# Odd issue with my layout



## RufusRoc (Aug 15, 2012)

Hi All,

So i put together an HO scale DCC 4x8 layout with 2 connecting ovals (Bachmann EZ Track, 22" and 18" radius curves, which are slightly super elevated) and a yard setup in the middle with 3 turnouts. I'm using an NCE Power cab and have the power running with terminal rail joiners to three parts of the layout from the controller.

Anyway, I started running a few of my locos to test it out (all have DCC decoders). When i ran my Bachmann Acela Express loco at low speed, it kept slowing down, sputtering and sometimes stopping on the same 2 sections of the layout, while it ran fine on the rest of the tracks. These sections were each 18" curves diagonally across from each other on the layout. I cleaned these parts of the track and the wheels on the loco itself, and even tried adjusting the decoder, but the issue keeps occurring. When i increase the speed, the issue isn't noticeable. I have 2 other Rivarossi locos, that run perfectly without any slowdown on these sections at all speeds.

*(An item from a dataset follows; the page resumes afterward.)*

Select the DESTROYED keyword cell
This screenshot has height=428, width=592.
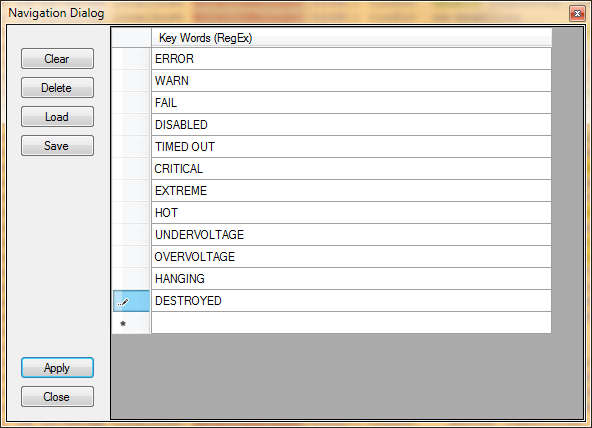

Anyone have any thoughts on what the problem might be? I'm at a loss right now. It seems weird that only one loco seems to be affected at only 2 specific parts of a rather small layout. 

Please help!

Thanks!


----------



## Brakeman Jake (Mar 8, 2009)

Have you checked the manufacturer's recommended minimum curve radius?Eighteen in HO is quite tight for such a loco.You may have internal gears or joints binding when the trucks are swung too far.


----------



## Carl (Feb 19, 2012)

My only thought is that there could well be a problem with Bachmann engine (internally). This assumes that no other engines have the same problem, under the same setting at the same section of track.


----------



## rrgrassi (May 3, 2012)

If it's a Bachmann with the split frame, and determining how tight the radius is, you could be getting an intermittent short.


----------